If, on leaving the room, acquaintances should pass each other, they should wish each other good-night, but they should not make the tour of the rooms for the purpose of so doing.
The host should conduct one or two of the principal of his lady guests to their carriages.
The ladies should put on their cloaks in the cloak-room, the host waiting in the hall meanwhile.
A gentleman related to the host or hostess, or a friend of the family, could offer to conduct a lady to her carriage if the host were otherwise engaged.
Gratuities should never be offered by the guests at a dinner-party to the servants in attendance. Gentlemen should not offer fees to the men-servants, neither should ladies to the lady's-maid in attendance.
The guests should call on the hostess within a week or ten days after a dinner-party.

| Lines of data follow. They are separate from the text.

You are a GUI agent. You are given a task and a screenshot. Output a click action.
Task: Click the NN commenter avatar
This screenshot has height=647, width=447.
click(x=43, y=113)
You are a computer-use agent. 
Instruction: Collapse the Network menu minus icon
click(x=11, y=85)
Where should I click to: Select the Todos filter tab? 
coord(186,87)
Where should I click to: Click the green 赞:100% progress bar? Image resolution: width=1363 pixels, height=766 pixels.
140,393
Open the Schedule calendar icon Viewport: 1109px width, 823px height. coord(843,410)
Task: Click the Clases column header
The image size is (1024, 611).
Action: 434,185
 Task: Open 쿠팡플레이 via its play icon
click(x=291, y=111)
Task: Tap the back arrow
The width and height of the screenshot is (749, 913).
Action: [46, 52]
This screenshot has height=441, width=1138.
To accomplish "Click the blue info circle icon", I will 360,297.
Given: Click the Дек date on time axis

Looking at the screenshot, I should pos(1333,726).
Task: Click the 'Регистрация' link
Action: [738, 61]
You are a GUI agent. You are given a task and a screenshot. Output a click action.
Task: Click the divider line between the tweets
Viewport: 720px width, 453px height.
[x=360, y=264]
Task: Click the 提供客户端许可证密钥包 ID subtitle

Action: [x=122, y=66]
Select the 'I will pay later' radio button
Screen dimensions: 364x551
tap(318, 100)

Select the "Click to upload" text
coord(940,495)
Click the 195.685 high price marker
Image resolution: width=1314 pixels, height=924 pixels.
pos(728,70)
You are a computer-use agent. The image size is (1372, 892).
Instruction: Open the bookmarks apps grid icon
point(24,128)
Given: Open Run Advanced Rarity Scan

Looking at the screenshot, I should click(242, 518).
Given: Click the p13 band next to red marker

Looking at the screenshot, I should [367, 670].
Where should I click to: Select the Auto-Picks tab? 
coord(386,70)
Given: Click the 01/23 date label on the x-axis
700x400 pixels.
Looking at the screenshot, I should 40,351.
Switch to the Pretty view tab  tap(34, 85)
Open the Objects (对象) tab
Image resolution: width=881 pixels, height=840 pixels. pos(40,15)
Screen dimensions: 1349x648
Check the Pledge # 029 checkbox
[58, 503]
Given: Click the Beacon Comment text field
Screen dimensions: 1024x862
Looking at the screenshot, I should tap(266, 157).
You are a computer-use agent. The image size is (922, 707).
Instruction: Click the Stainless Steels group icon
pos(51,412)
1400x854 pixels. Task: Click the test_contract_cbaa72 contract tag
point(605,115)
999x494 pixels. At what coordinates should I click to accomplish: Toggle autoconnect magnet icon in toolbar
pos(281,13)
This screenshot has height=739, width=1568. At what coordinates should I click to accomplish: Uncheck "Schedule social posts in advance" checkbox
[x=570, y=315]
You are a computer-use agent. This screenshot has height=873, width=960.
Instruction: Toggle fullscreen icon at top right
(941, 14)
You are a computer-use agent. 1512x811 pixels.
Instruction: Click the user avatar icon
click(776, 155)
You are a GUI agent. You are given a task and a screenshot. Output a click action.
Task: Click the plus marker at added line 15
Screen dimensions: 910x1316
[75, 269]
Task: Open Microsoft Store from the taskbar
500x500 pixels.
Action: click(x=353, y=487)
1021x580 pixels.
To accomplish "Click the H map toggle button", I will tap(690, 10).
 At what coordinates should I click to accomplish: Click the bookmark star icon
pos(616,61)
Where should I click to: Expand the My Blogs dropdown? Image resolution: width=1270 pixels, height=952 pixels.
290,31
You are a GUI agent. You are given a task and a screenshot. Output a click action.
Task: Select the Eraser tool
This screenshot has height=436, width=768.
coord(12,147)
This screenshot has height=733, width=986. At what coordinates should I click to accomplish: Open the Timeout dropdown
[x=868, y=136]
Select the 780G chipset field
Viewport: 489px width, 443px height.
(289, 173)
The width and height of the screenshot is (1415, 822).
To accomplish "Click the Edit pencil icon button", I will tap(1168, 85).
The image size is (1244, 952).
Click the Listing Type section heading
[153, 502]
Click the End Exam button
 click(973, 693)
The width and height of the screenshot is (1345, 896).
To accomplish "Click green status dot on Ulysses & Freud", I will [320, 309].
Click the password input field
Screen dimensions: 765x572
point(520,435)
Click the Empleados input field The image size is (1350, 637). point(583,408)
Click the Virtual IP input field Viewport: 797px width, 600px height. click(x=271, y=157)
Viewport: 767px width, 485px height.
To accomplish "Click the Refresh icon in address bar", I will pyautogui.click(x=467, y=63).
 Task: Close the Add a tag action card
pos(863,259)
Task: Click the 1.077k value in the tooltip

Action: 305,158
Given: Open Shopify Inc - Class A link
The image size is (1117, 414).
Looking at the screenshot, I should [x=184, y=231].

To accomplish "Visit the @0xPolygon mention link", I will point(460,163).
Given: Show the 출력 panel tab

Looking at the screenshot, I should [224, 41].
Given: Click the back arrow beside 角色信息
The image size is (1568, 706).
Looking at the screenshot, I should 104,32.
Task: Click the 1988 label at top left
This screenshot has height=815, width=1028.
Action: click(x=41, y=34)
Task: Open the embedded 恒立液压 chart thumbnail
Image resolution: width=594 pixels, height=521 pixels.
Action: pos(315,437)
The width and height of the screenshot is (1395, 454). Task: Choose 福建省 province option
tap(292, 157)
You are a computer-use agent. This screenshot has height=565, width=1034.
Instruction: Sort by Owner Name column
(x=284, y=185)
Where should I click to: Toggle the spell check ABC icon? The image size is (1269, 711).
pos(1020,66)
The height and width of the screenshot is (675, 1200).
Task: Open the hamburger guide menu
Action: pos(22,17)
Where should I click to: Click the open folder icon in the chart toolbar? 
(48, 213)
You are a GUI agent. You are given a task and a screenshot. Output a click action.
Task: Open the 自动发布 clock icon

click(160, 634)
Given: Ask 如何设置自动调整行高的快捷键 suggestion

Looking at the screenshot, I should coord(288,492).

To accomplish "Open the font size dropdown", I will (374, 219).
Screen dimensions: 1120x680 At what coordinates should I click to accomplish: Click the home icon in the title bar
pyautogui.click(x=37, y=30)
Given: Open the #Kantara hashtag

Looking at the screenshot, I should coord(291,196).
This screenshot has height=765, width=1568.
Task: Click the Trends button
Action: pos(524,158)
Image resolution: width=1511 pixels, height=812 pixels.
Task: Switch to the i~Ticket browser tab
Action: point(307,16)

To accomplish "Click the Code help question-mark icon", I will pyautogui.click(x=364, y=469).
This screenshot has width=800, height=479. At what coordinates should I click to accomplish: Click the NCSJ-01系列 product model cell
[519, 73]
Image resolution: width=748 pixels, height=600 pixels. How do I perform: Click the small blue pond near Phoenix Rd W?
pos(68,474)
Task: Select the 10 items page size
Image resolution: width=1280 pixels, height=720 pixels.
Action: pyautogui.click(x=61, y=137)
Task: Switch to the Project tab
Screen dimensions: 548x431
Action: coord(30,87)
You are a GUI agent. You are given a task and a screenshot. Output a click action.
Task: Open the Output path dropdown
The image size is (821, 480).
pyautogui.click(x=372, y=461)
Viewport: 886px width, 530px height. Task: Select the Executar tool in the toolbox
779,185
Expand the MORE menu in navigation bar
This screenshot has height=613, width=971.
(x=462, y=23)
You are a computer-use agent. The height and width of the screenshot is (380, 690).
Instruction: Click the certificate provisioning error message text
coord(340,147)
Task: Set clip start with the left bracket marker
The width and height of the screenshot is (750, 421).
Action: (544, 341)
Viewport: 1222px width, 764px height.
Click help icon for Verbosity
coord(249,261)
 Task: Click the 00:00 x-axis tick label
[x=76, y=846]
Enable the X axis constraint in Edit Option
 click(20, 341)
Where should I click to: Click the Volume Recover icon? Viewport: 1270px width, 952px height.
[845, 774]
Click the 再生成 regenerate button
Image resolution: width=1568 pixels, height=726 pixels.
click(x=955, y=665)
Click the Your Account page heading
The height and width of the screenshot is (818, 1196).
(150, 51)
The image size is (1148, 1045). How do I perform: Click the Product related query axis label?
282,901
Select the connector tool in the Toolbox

If "not at home," a married lady should leave one of her own cards and two of her husband's; a widow should leave one of her own cards; a bachelor or a widower should leave two cards.
The rule as to calling after dinner-parties is greatly relaxed between intimate friends, and the call often omitted altogether; and this more particularly as regards gentlemen, whose occupations during the day are considered good and sufficient reasons for not calling.
Country Dinner-parties.—In the country, new acquaintances, if neighbours, should be asked to dinner within a month of the first call if possible, and the return invitation should be given within the following month.